Lydia achou que ela deveria ter a sua idade, estava suja, com roupas rasgadas, tinha os cabelos negros bagunçados e seu lábio inferior estava machucado, assim, como percebeu que o seu corpo também deveria ter alguns hematomas. Ela parecia uma moradora de  rua como qualquer uma naquele lugar, porém, ela tinha uma aura sombria que apenas afirmava que ela era perigosa. Ou talvez, fosse sua imaginação que não lhe fazia confiar em ninguém.

Desviou sua atenção quando a van estacionou, Lydia respirou fundo, tentando fazer suas mãos pararem de tremer, visto que, a porta foi aberta e Lydia foi arrastada até sair da van e visualizar a fachada no orfanato da cidade. Desejou que pudesse encontrar uma família e ser feliz.

Atualmente

Ofegou ao sentir a água gelada contra si, realmente doía, parecia inúmeras facas cortando sua pele e lhe rasgando sem piedade. Porém, mesmo assim nada saía de sua boca, não iria falar nada não até vê-la, mesmo sabendo que Scott não deixaria que sua protegida passasse por aquelas portas. Não poderia ver sua amiga; ou melhor sua antiga amiga, nua sentada em uma cadeira no meio de um lugar escuro e vazio, amarrada e sentindo uma dor descomunal enquanto era ferida por aqueles que um dia lhe prometeram que sempre estaria segura, até traí-los.
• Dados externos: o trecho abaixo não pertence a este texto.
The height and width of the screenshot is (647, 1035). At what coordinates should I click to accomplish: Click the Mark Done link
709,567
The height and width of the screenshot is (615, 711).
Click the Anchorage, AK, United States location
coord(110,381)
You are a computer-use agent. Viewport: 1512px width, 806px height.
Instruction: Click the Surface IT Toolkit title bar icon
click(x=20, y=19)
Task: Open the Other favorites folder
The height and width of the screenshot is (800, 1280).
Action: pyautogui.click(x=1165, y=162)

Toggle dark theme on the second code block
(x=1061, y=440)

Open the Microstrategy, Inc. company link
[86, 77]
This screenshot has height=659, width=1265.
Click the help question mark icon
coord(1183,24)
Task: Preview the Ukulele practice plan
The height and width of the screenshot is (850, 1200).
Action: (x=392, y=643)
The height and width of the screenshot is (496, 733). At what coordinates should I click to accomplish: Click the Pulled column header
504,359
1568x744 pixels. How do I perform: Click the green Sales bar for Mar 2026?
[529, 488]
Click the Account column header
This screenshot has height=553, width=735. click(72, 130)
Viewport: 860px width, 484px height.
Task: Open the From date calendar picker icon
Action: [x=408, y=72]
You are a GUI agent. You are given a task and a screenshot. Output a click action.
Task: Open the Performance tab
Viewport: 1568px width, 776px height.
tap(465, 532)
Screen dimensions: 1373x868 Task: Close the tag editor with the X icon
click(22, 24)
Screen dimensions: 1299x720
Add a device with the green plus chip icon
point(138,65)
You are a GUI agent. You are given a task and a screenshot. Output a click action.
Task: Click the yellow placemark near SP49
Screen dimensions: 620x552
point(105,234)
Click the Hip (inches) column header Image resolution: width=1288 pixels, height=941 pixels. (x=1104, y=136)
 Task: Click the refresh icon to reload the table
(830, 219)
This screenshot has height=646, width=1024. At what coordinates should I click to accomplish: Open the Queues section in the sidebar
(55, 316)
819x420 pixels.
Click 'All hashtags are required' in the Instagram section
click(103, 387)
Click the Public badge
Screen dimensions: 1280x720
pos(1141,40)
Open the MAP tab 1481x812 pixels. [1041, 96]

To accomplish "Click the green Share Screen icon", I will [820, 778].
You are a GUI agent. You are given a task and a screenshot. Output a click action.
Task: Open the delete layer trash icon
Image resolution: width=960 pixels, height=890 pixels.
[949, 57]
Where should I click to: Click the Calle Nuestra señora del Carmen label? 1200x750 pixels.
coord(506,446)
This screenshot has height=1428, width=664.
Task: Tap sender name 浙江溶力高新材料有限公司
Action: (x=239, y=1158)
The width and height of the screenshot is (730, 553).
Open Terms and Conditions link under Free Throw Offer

Não necessariamente, acreditava.

Fechou os olhos abaixando sua cabeça, ofegante, tentando acumular forças para continuar viva, visto que, a organização Kanima não tinha piedade, nem consigo, havia sentido cada gesto doloroso contra si que estava pensando se realmente deveria manter-se de boca fechada. Malia nunca pensou que teria que passar por um processo como aquele novamente, havia esquecido de como era ficar presa enquanto lhe torturavam. Estava tão frio que sentia seu corpo dormente diante do espaço vazio onde estava trancafiada e a temperatura baixando a cada hora.

— Melhor dizer algo Malia ou vai acabar morrendo.

Foi a voz de Isaac que quebrou o silêncio novamente, queria rir, era engraçado a forma que via Isaac, lembrava-se que quando cruzaram o mundo para irem se afiliar a uma organização de assassinos pensou que nunca iria ver aquele lado deles, como era ingênua, havia realmente interpretado e fundido com o seu papel que tinha esquecido de como era matar, de como era ser um soldado sem piedade, agora ali encarando Isaac sentado em uma cadeira à sua frente vestindo apenas preto, recordou-se do tempo que estava do outro lado.